How to complete this task
Determine how many lines in the records below contain "Entrada", then state that number alone.

[Screenshot grounding data]
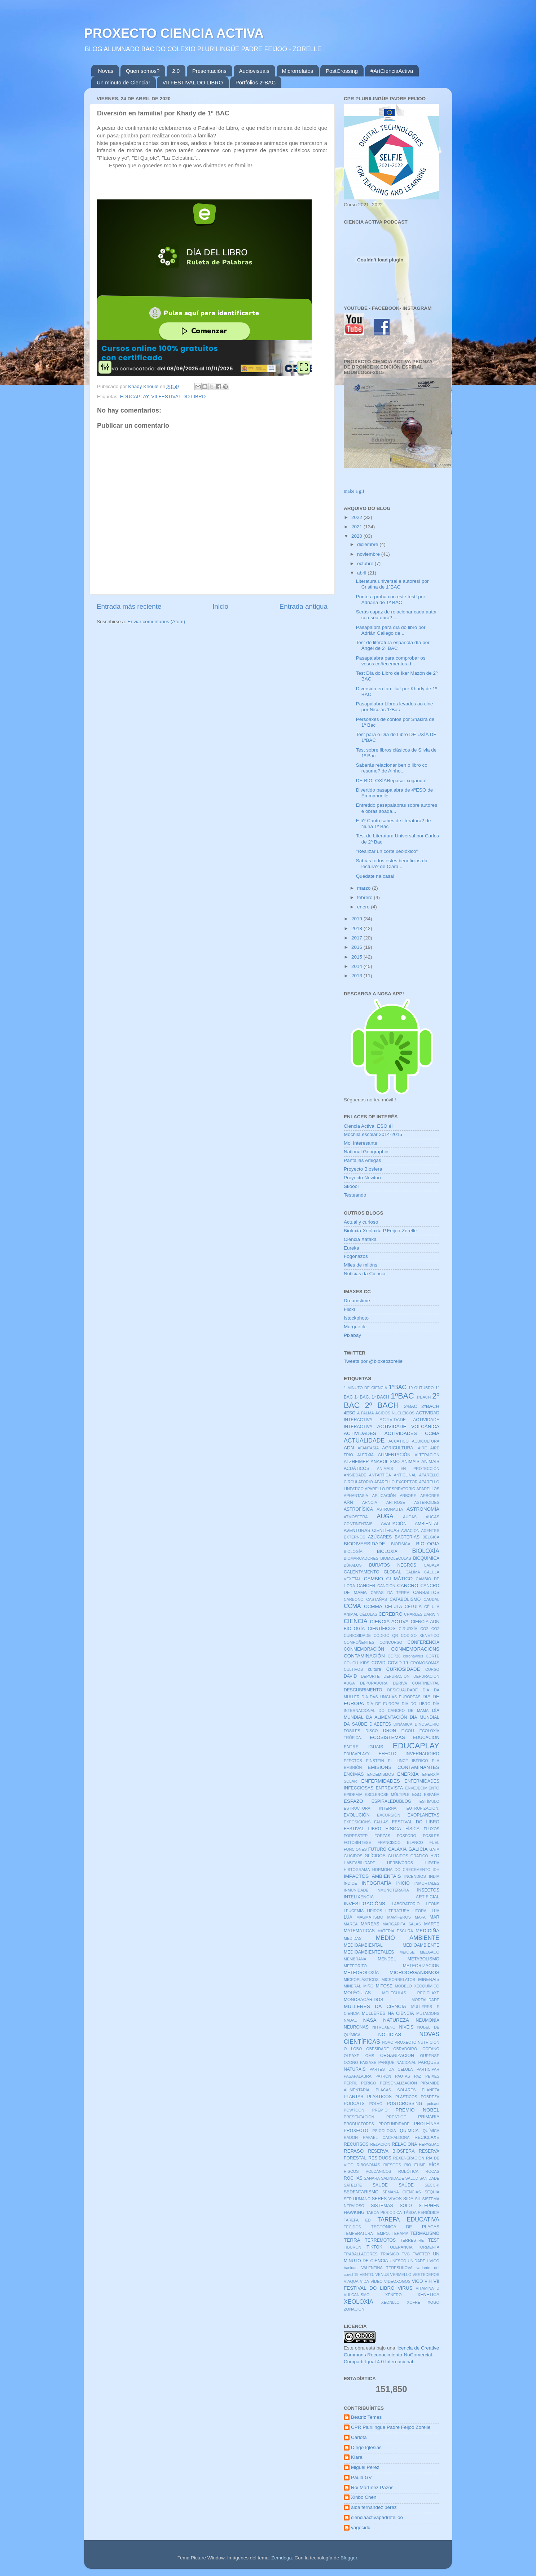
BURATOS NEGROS (392, 1565)
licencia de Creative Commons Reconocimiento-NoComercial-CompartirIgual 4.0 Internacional (391, 2354)
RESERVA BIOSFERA (391, 2151)
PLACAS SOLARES (395, 2090)
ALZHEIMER (356, 1461)
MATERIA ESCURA (395, 1931)
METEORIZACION (421, 1965)
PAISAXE (368, 2062)
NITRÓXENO (383, 2027)
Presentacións (209, 71)
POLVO (375, 2103)
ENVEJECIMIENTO (422, 1788)
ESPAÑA (431, 1794)
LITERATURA (397, 1910)
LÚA (348, 1917)
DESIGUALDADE (402, 1690)
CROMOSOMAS (424, 1663)
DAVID (350, 1676)
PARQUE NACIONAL (397, 2062)
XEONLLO (390, 2302)
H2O (434, 1855)
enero (364, 907)
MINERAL (352, 1986)
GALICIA (417, 1849)
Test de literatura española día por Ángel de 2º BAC (393, 645)
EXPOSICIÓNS (357, 1822)
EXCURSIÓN (388, 1815)
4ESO (349, 1412)
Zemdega (281, 2557)
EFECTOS (353, 1760)
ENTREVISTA (389, 1788)
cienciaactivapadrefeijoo (377, 2517)
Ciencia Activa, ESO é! (368, 1126)
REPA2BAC (429, 2144)
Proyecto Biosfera (363, 1169)
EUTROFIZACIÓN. (423, 1808)
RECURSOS (356, 2144)
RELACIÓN (380, 2144)
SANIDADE (429, 2178)
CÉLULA (413, 1606)
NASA (370, 2020)
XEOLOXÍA (358, 2301)
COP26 (394, 1656)
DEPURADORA (373, 1683)
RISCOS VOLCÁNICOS (367, 2171)
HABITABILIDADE (359, 1863)
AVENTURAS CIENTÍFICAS (371, 1530)
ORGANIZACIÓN (397, 2055)
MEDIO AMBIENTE (407, 1937)
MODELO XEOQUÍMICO (417, 1986)
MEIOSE (406, 1952)
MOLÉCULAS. (358, 1992)
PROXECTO (356, 2130)
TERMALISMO (424, 2233)
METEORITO (355, 1966)
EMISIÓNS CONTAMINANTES (403, 1767)
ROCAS (432, 2171)
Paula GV (361, 2477)
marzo (364, 888)
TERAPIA (400, 2233)
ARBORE (408, 1495)
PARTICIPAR (428, 2069)
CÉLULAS (368, 1614)
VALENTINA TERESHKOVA (386, 2267)
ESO (416, 1794)
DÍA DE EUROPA (382, 1703)
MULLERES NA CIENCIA (388, 2013)
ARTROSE (395, 1502)
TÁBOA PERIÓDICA (421, 2212)
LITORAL (420, 1910)
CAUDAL (431, 1599)
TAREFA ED (357, 2220)
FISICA (393, 1828)
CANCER (366, 1585)
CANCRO (407, 1585)
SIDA (408, 2198)
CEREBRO (390, 1614)
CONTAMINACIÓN (364, 1656)
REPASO (354, 2151)
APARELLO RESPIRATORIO (390, 1489)
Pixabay (352, 1335)
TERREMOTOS (380, 2240)
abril (362, 573)
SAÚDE (406, 2185)
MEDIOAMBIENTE (421, 1945)
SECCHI (432, 2185)
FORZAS (382, 1835)
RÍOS (434, 2164)
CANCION (386, 1586)
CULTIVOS (353, 1669)
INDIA (434, 1876)
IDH (435, 1869)
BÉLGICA (430, 1537)
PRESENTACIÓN (359, 2117)
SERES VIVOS (387, 2198)
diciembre (368, 544)
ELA (435, 1760)
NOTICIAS (389, 2034)
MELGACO (429, 1952)
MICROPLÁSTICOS (361, 1979)
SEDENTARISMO (361, 2191)
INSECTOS (428, 1890)
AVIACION (410, 1530)
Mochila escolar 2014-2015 (373, 1134)
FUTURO (377, 1849)
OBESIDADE (377, 2049)
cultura (374, 1669)
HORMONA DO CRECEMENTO (401, 1869)
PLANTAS (353, 2096)
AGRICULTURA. (398, 1447)
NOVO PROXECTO (399, 2042)
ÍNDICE (350, 1883)
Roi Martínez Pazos (372, 2487)
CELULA (393, 1606)
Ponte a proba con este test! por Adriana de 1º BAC (390, 599)
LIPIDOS (374, 1910)
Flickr (349, 1309)
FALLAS (381, 1822)
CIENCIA (356, 1621)
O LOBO (353, 2049)
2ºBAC (410, 1406)
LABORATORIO (405, 1904)
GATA (434, 1849)
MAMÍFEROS (399, 1917)
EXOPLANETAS (423, 1815)
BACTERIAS (407, 1537)
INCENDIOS (415, 1876)
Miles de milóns (360, 1265)
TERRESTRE (412, 2240)
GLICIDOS (353, 1856)
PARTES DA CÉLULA (391, 2069)
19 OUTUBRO (421, 1388)
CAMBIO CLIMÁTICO (388, 1578)
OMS (369, 2055)
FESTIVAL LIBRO (362, 1828)
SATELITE (353, 2185)
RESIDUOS (379, 2158)
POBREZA (430, 2097)
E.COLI (407, 1731)
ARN (348, 1502)
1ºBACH (423, 1397)
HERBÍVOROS (400, 1863)
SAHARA (372, 2178)
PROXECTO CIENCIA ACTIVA (174, 33)
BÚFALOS (353, 1565)
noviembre (369, 554)
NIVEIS (406, 2027)
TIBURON (352, 2247)
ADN (349, 1447)
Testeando (355, 1195)
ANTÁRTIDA (380, 1475)
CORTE (432, 1656)
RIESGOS (392, 2165)
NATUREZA (396, 2020)
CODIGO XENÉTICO (420, 1635)
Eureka (351, 1248)
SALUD (411, 2178)
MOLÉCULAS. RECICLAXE (410, 1993)
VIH (428, 2281)
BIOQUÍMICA (426, 1558)
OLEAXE (351, 2055)
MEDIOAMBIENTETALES (369, 1952)
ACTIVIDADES (360, 1433)
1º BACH (380, 1397)
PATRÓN (383, 2076)
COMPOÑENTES (359, 1642)
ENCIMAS (354, 1774)
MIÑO (368, 1986)
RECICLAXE (426, 2137)
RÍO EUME (415, 2165)
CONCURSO (390, 1642)
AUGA (385, 1516)
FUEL (434, 1842)
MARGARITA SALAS (402, 1924)
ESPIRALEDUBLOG (392, 1801)
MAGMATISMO (369, 1917)
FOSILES (431, 1835)
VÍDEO (376, 2281)
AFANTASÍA (368, 1448)
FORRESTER (356, 1835)
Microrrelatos (297, 71)
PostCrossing (342, 71)
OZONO (351, 2062)
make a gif (354, 491)
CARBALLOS (426, 1592)
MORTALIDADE (425, 2000)
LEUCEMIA (354, 1910)
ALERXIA (365, 1455)
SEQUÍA (432, 2192)
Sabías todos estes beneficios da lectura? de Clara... (391, 863)
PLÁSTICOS (406, 2097)
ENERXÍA (407, 1774)
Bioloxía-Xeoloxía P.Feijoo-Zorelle (380, 1230)
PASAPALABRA (358, 2076)
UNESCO (398, 2261)
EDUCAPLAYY (357, 1754)
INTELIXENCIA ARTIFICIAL (391, 1896)
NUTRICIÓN (428, 2042)
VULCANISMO (356, 2295)
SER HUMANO (357, 2199)
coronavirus (413, 1656)
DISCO (371, 1731)
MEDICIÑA (427, 1930)
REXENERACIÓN (408, 2158)
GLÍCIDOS (375, 1855)
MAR (434, 1917)
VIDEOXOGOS (397, 2281)
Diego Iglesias (366, 2447)
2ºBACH (430, 1406)
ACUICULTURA (425, 1441)
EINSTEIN (375, 1760)
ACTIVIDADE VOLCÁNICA (408, 1426)
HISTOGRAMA (357, 1869)
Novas (106, 71)
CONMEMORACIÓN (364, 1649)
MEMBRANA (355, 1959)
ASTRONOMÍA (423, 1509)
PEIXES (432, 2076)
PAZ (417, 2076)
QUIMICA (409, 2130)
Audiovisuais (254, 71)
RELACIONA (404, 2144)
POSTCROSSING (404, 2103)
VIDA (364, 2281)
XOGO (433, 2302)
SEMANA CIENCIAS (401, 2192)
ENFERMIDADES (380, 1781)
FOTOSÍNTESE (357, 1842)
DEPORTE (370, 1676)
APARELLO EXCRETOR (396, 1482)
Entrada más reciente (129, 606)
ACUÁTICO (398, 1441)
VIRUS (404, 2288)
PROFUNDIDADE (393, 2124)
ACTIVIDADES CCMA (412, 1433)
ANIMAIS (410, 1461)
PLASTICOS (379, 2096)
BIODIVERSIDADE (364, 1543)
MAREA (350, 1924)
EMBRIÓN (353, 1767)
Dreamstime (357, 1300)
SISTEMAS (382, 2205)
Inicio (220, 606)
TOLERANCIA (400, 2247)
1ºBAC (402, 1395)
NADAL (350, 2020)
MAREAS (370, 1924)
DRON (389, 1730)
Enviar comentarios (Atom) (156, 621)
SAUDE (380, 2185)
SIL (418, 2199)
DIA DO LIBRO (416, 1703)
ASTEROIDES (426, 1502)
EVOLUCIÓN (357, 1815)
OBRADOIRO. (405, 2049)
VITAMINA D (427, 2288)
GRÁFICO (419, 1856)
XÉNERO (393, 2295)
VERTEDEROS (426, 2274)
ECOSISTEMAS (387, 1737)
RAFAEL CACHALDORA (386, 2137)
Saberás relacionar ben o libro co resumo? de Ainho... (391, 768)
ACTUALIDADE (364, 1440)
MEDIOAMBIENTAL (363, 1945)
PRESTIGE (396, 2117)
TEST (433, 2240)
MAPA (420, 1917)
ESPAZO (353, 1801)
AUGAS (410, 1517)
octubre (366, 563)
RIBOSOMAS (368, 2165)
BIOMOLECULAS (395, 1558)
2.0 (176, 71)
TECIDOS (352, 2227)
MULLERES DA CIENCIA (375, 2006)
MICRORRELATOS (398, 1979)
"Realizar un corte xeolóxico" (387, 851)
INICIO (403, 1883)
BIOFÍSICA (400, 1544)
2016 (357, 947)
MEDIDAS (352, 1938)
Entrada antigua (304, 606)
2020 (357, 536)
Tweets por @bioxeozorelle (373, 1361)
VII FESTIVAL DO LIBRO (192, 82)
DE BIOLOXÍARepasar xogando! (391, 780)
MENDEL (387, 1958)
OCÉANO (430, 2049)
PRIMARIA (428, 2116)
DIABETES (380, 1724)
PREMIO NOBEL (417, 2110)
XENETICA (428, 2294)
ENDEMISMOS (380, 1774)
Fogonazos (356, 1256)
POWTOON (354, 2110)
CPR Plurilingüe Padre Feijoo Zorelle (391, 2427)
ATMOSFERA (356, 1517)
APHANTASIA (356, 1495)
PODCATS (354, 2103)
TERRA (352, 2240)
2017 (357, 938)
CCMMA (373, 1606)
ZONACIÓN (354, 2309)
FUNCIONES (355, 1849)
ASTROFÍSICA (358, 1509)
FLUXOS (431, 1829)
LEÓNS (432, 1904)
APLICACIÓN (384, 1495)
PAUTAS (402, 2076)
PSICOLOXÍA (384, 2130)
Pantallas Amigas (362, 1160)
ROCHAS (353, 2178)
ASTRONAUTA (390, 1509)
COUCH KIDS (356, 1663)
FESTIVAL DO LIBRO (415, 1821)
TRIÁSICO (390, 2254)
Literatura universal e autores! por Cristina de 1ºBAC (392, 584)
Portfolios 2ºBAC (256, 82)
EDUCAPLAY (134, 396)
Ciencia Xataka (360, 1239)
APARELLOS (428, 1489)
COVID (378, 1662)
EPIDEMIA (353, 1794)
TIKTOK (374, 2247)
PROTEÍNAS (426, 2123)
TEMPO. (382, 2233)
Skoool (351, 1186)
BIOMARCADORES (361, 1558)
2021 (357, 526)
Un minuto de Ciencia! (123, 82)
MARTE (431, 1924)
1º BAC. (362, 1397)
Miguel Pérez (365, 2467)
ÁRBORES (429, 1495)
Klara (357, 2457)
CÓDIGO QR (386, 1635)
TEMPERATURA (358, 2233)
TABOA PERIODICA (384, 2212)
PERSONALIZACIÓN (398, 2083)
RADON (351, 2137)
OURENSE (429, 2055)
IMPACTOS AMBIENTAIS (372, 1876)
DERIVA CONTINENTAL (416, 1683)
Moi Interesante (360, 1143)
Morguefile (355, 1326)
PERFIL (350, 2083)
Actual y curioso (361, 1222)
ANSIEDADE (355, 1475)
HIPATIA (432, 1863)
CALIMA (412, 1572)
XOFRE (413, 2302)
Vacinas (350, 2267)
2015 (357, 957)
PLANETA (430, 2090)
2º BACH (382, 1405)
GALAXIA (397, 1849)
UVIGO (433, 2261)
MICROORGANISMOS (414, 1972)
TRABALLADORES (361, 2254)
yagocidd (360, 2527)
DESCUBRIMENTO (363, 1689)
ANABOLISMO (385, 1461)
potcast (433, 2103)
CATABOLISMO (405, 1599)
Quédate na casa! (375, 876)
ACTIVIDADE (392, 1419)
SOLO (406, 2205)
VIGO (417, 2281)
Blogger (349, 2557)
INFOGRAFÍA (376, 1883)
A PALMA (365, 1413)
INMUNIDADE (356, 1890)
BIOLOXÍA (425, 1550)
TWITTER (421, 2254)
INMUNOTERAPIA (393, 1890)
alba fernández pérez (374, 2507)
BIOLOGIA (427, 1543)
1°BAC (398, 1387)
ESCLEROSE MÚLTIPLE (387, 1794)
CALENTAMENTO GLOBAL (372, 1572)
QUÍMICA (431, 2130)
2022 (357, 517)
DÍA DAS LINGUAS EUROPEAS (390, 1697)
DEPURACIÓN (396, 1676)
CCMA (352, 1606)
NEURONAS (356, 2027)
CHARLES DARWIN (421, 1614)
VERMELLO (401, 2274)
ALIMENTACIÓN (394, 1454)
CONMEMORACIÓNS (415, 1649)
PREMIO (380, 2110)
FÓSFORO (406, 1835)
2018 (357, 928)
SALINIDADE (392, 2178)
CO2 (424, 1628)
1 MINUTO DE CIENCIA (365, 1388)
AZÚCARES (380, 1537)
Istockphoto (356, 1318)
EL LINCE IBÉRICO (408, 1760)
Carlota (359, 2437)
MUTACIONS (427, 2013)
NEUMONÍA (427, 2020)
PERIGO (368, 2083)
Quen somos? (142, 71)
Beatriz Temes (366, 2417)
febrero (365, 897)
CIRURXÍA (408, 1628)
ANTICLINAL (405, 1475)
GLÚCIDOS (398, 1856)
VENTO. (367, 2274)
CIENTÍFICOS (382, 1628)
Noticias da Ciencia (365, 1273)
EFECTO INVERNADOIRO (409, 1753)
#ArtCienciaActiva (391, 71)
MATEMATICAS (359, 1930)
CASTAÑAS (376, 1599)
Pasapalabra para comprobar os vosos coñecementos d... (391, 660)
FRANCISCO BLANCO (400, 1842)
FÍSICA (412, 1828)
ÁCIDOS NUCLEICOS (395, 1413)
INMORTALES (426, 1883)
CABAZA (431, 1565)
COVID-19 (398, 1662)
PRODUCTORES (359, 2124)
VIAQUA (351, 2281)
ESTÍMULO (429, 1801)
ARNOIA (369, 1502)
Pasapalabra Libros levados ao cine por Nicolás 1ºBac (394, 706)
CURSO (432, 1669)
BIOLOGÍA (353, 1551)
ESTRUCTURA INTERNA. (370, 1808)
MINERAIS (428, 1979)
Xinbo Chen (364, 2497)
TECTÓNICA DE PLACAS (405, 2226)
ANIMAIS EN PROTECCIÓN (408, 1468)
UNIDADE (417, 2261)
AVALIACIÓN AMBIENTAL (410, 1523)
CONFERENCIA (423, 1642)
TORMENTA (428, 2247)
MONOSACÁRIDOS (363, 1999)
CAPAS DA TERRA (390, 1592)
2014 (357, 966)
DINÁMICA (403, 1724)
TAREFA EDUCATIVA (408, 2219)
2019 (357, 918)
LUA (435, 1910)
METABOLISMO (423, 1958)
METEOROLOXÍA (361, 1972)
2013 (357, 975)
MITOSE (384, 1986)
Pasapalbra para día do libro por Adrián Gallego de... (391, 630)
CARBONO (354, 1599)
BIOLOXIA (387, 1551)
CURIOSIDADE (403, 1669)
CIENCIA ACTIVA (389, 1621)
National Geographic (366, 1151)
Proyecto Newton (362, 1177)
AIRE (422, 1448)
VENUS (382, 2274)
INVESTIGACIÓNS (364, 1903)
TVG (406, 2254)
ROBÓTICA (408, 2171)
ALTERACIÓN (427, 1455)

Response below
2